Ingleses conformados e iranianos 'perdidos' tiveram mesmo destino

Mistura de nações marcou novamente saída do Mineirão após último jogo da primeira fase no estádio de BH

iG Minas Gerais | DANIEL OTTONI |

A decepção inglesa parecia ter logo desaparecido assim que a primeira cerveja chegou à mesa de Trevor Mick e de seus dois amigos na praça da Savassi. Presente nas últimas três Copas do Mundo, ele se dizia triste com o que o ‘english team’ mostrara dentro de campo.

“Para o jogo desta terça-feira, contra a Costa Rica, tivemos nove mudanças. É hora de jogadores mais novos terem chances no time. Mas o técnico pode ser mantido”, destaca o torcedor, natural da cidade de Derby. “Meu time já é ruim. A seleção também não ajuda. Só tentando aproveitar mesmo para esquecer tudo que eles me dão”, brinca o inglês.

Ele e os amigos vieram, de carro, do Rio de Janeiro, para Belo Horizonte. A confiança em uma boa campanha da Inglaterra era tanta, que eles já estão garantidos nos jogos de oitavas de final, em Recife, e quartas, em Fortaleza. “Agora teremos que escolher um outro time para torcer”, indica, sem muita definição de quem irá apoiar, a partir de agora.

Irã, México e EUA unidos

Na saída do Mineirão para a Savassi, Tom e Ayman Shirzad, pai e filho, tentavam obter informações para chegar a uma das áreas boêmias de Belo Horizonte, ao lado de Sam, tio de tom.

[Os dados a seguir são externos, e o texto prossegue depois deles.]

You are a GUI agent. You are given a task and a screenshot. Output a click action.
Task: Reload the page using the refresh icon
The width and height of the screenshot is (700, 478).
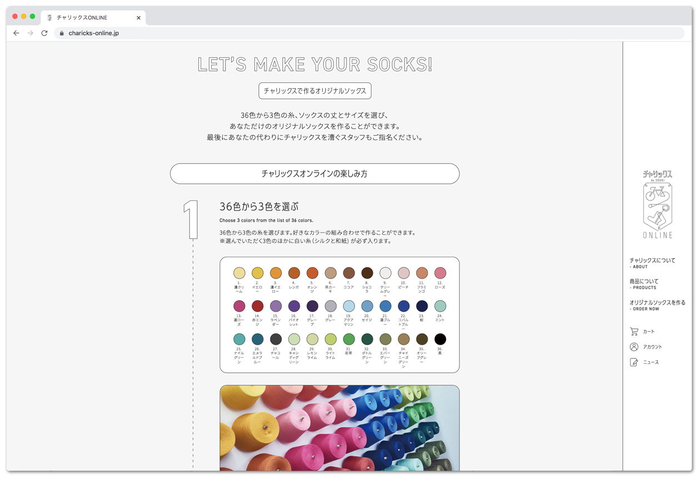click(x=44, y=33)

O trio mora na Califórnia, nos EUA, e tem descendência iraniana. Ayman possui, ainda, nacionalidade mexicana. Com a ajuda de alguns presentes no ônibus, não foi difícil para eles obterem informações de como chegar ao destino de tantos gringos que visitam Belo Horizonte durante a Copa do Mundo.

No trajeto, a reportagem também entrou na conversa e pôde saber um pouco das impressões dos norte-americanos, representantes do país que mais ‘invadiu’ o Brasil durante o Mundial.

“A cidade parece limpa e segura. Mas ouvi dizer que não é assim sempre. A Copa do Mundo faz importantes mudanças, não é mesmo”, indaga Tom.

Recém-chegados do Rio de Janeiro, eles já se preparam para ir para Brasília, para acompanhar o jogo entre Portugal e Gana. De lá, rumarão, de ônibus, para São Paulo, já de volta para casa.

As duas semanas no Brasil serão inesquecíveis para o trio, que acredita em uma Holanda campeã e uma surpreendente Colômbia incomodando os grandes. “Brasil e Argentina estão inconstantes. Não acredito que chegarão até o final”, projetam.